■ **SUPPLIED PASSAGE**:
On 4/20/15 2:53 PM, Mike Smith VE9AA wrote:
Remind me (please)..as you raise a dipole up off the ground, does the
resonant frequency go up or down?
In general, putting a dipole in or near something that is not free space
will lower the resonant frequency (and also, often, increase the loss as
well).
You can look at it in several conceptual models:
1) the effective permittivity in which the dipole is operating is a sort
of combination of air, wire insulation, and the soil. The farther you
are from the soil, the smaller the fraction. Air/Free space has a
relative epsilon of 1, pretty much everything else is >1 (water is 82,
etc.)
To a first order, (and the ghost of J.R. Wait will rise up and smite me
because what I'm about to say is technically wrong), you can treat a
wire laying on the ground as having an effective epsilon of (1+soil
epsilon)/2. (that is, half way between air and soil)
2) the propagation speed is slower in a medium with relative epsilon >1,
so a "half wavelength" is physically shorter. Or, another way, for a
given physical length, the resonant frequency is lower.
3) another way to look at it is to imagine the antenna wire as being a
bunch of inductors in series and capacitors to ground (like a
transmission line). Changing the "capacitance to ground" changes the Z
(=sqrt(L/C)) and propagation velocity (=1/sqrt(LC)) of the transmission
line.
More C makes the speed slower and the impedance lower.
More L (using a coil instead of a straight wire) makes the speed slower
and the impedance higher.
Soil doesn't do much for L, but it sure affects C: not only is there the
permittivity (epsilon) aspect, but there's also the "big capacitor
plate) effect.

■ **DATA SHOWN**:

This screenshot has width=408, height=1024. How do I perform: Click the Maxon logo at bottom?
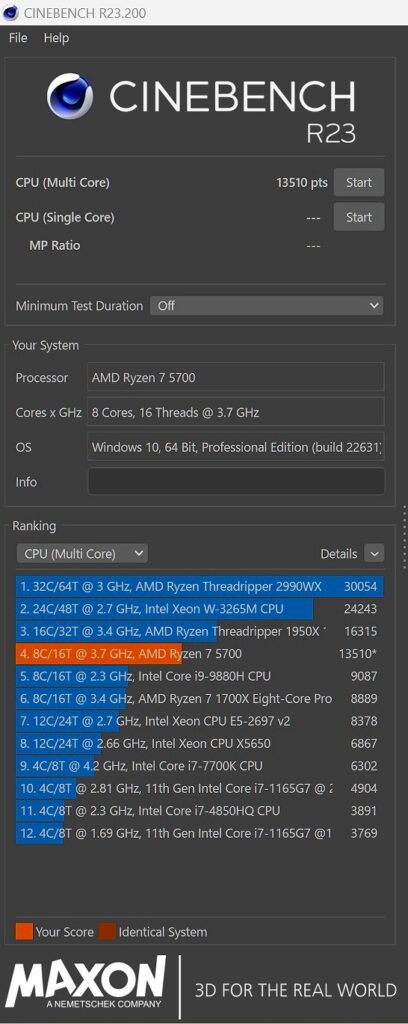coord(86,982)
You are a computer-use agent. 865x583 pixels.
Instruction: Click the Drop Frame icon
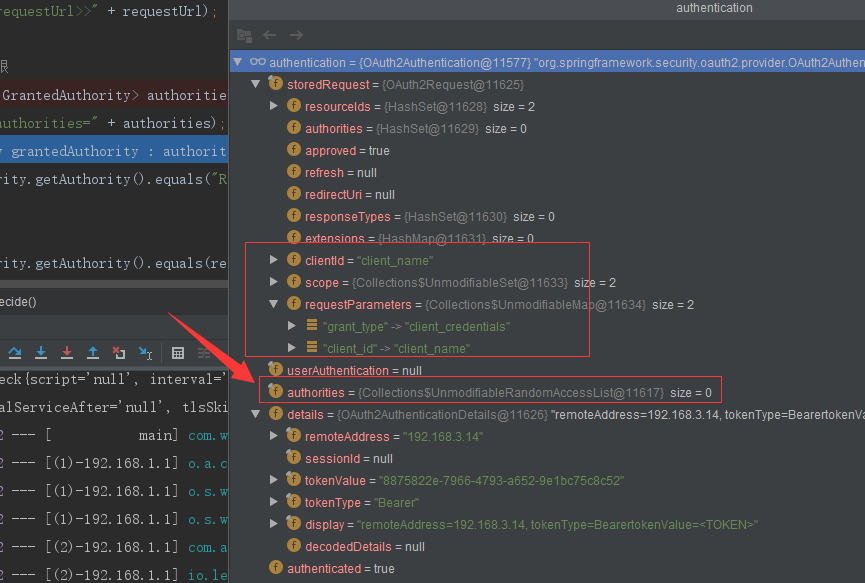[119, 353]
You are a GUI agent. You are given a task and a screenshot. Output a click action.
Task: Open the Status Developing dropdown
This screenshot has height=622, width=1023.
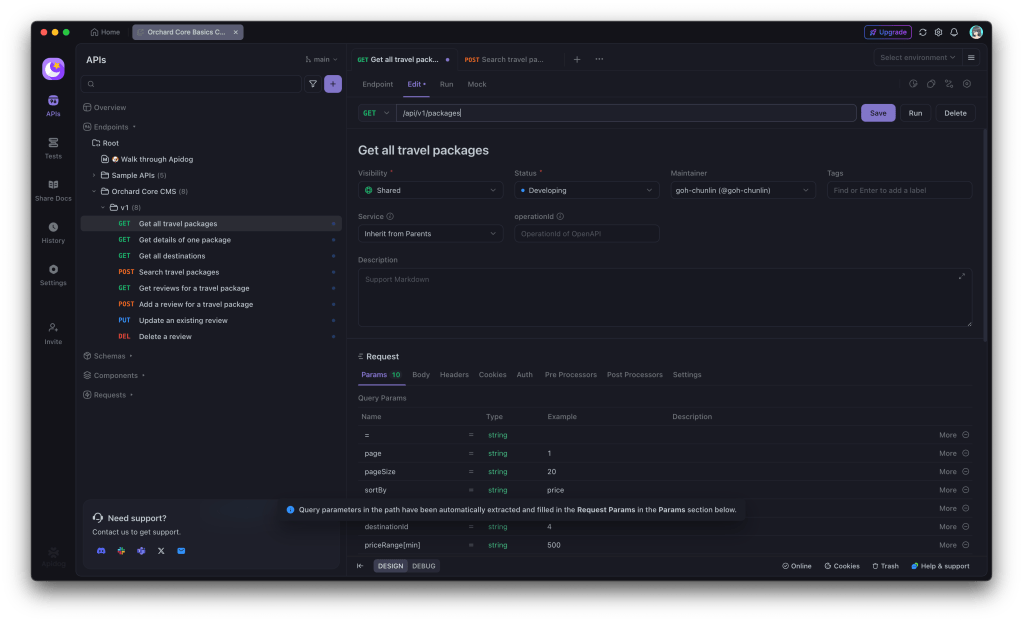click(586, 190)
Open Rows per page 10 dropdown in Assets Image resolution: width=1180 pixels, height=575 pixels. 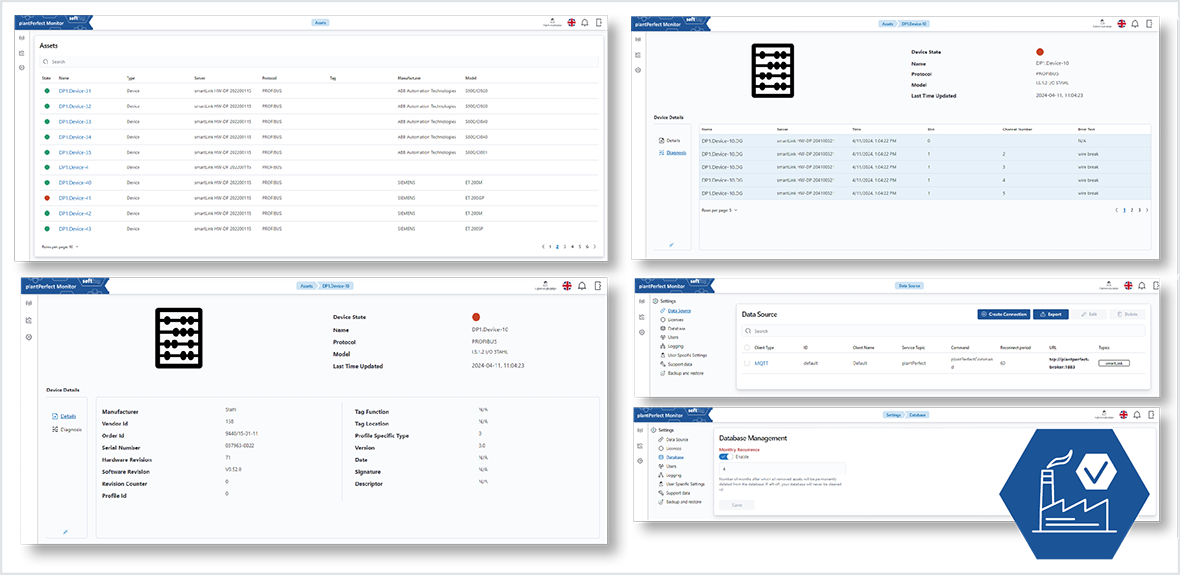pos(60,246)
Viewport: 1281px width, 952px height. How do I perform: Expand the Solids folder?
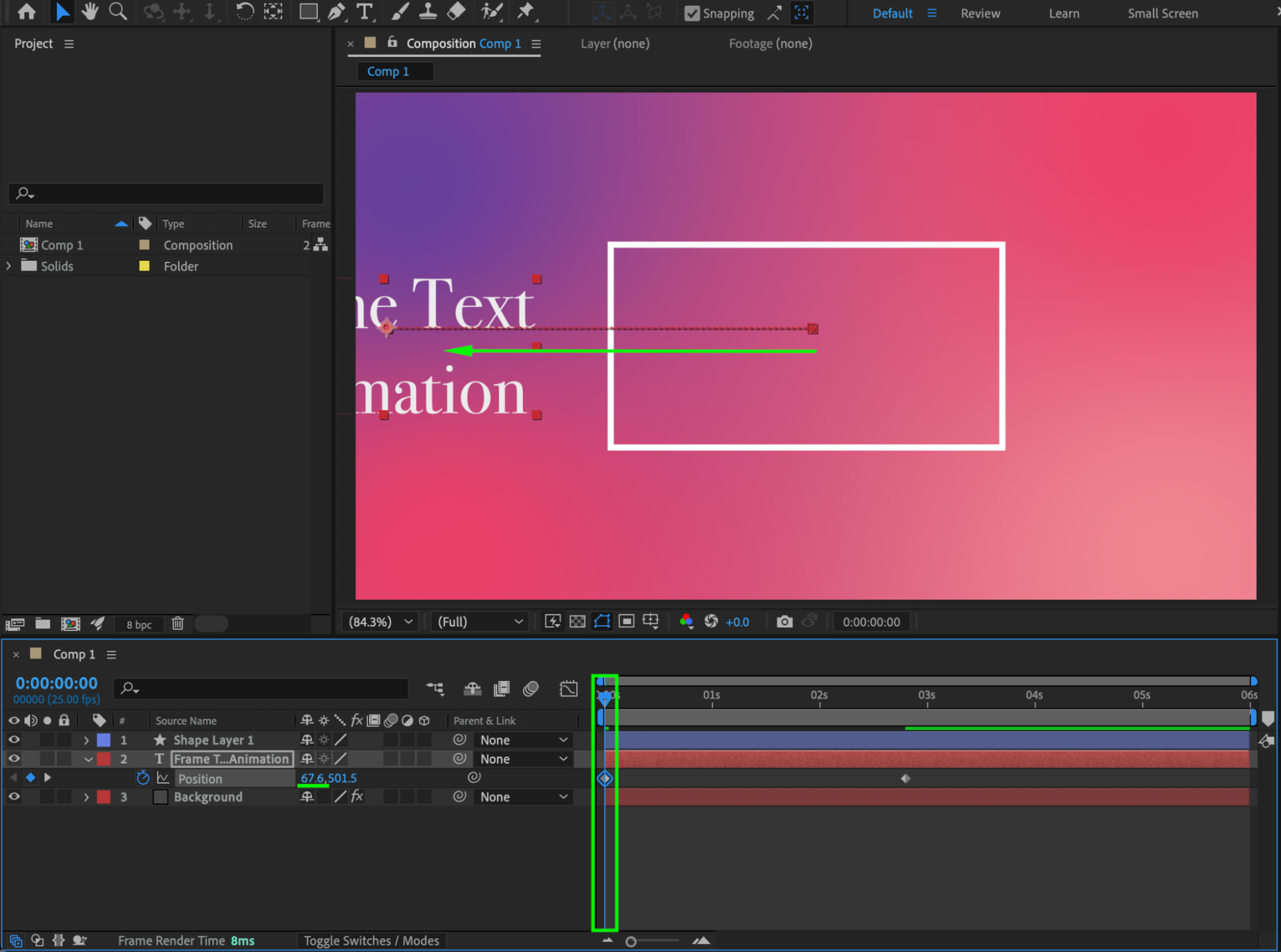coord(8,266)
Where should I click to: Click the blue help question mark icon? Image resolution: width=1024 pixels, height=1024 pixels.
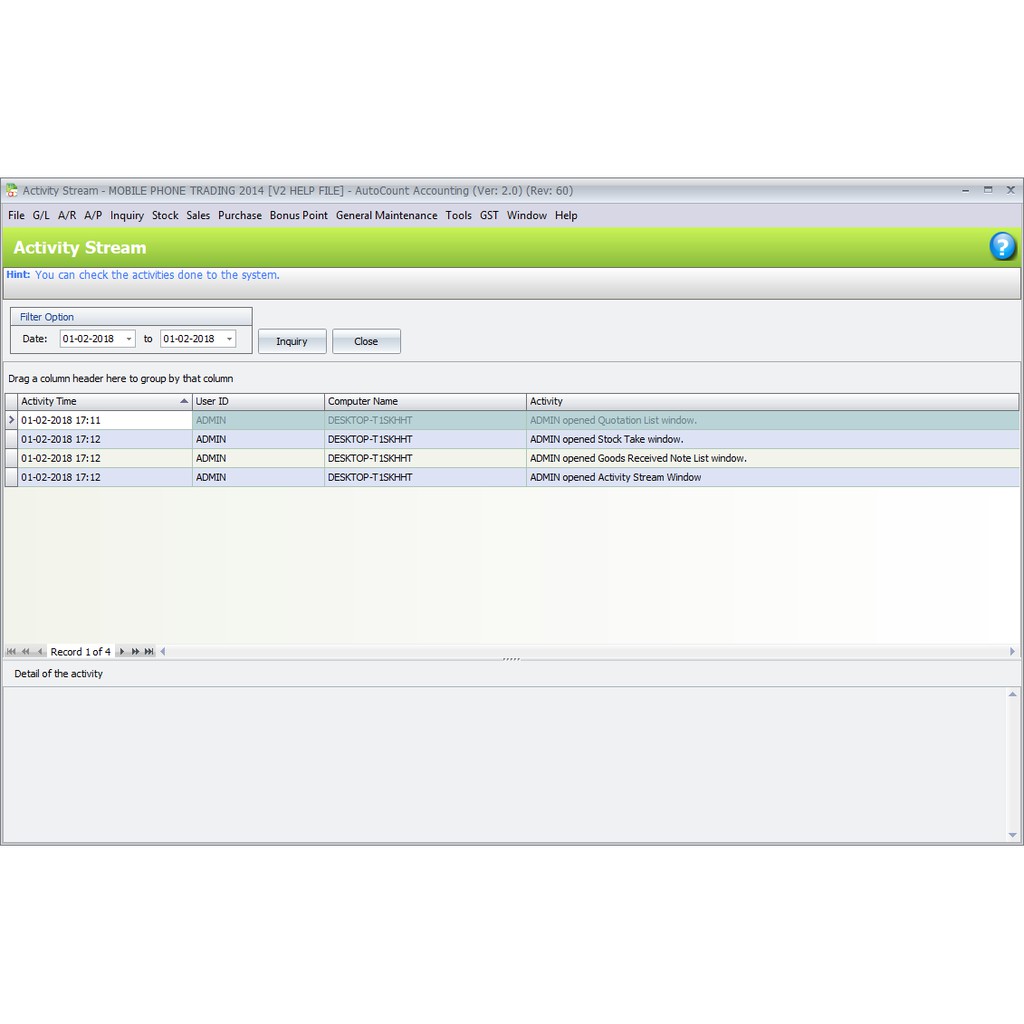1002,247
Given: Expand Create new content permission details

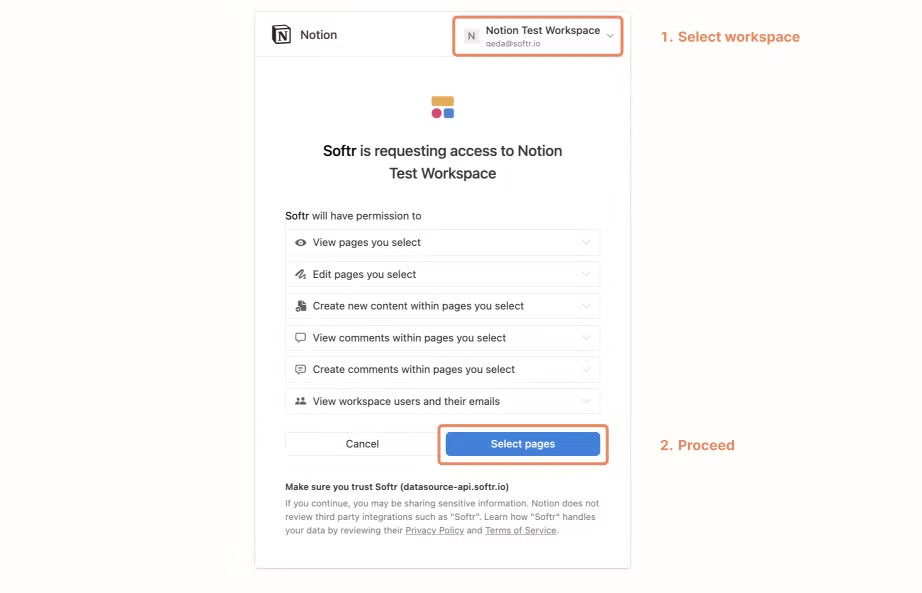Looking at the screenshot, I should pyautogui.click(x=587, y=306).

■ **STATED PROBLEM**:
Reproduce the post on dipole resonance above word for word, from "You can look" up to and including "frequency is lower.".

■ **WRITTEN RESPONSE**:
You can look at it in several conceptual models:
1) the effective permittivity in which the dipole is operating is a sort
of combination of air, wire insulation, and the soil. The farther you
are from the soil, the smaller the fraction. Air/Free space has a
relative epsilon of 1, pretty much everything else is >1 (water is 82,
etc.)
To a first order, (and the ghost of J.R. Wait will rise up and smite me
because what I'm about to say is technically wrong), you can treat a
wire laying on the ground as having an effective epsilon of (1+soil
epsilon)/2. (that is, half way between air and soil)
2) the propagation speed is slower in a medium with relative epsilon >1,
so a "half wavelength" is physically shorter. Or, another way, for a
given physical length, the resonant frequency is lower.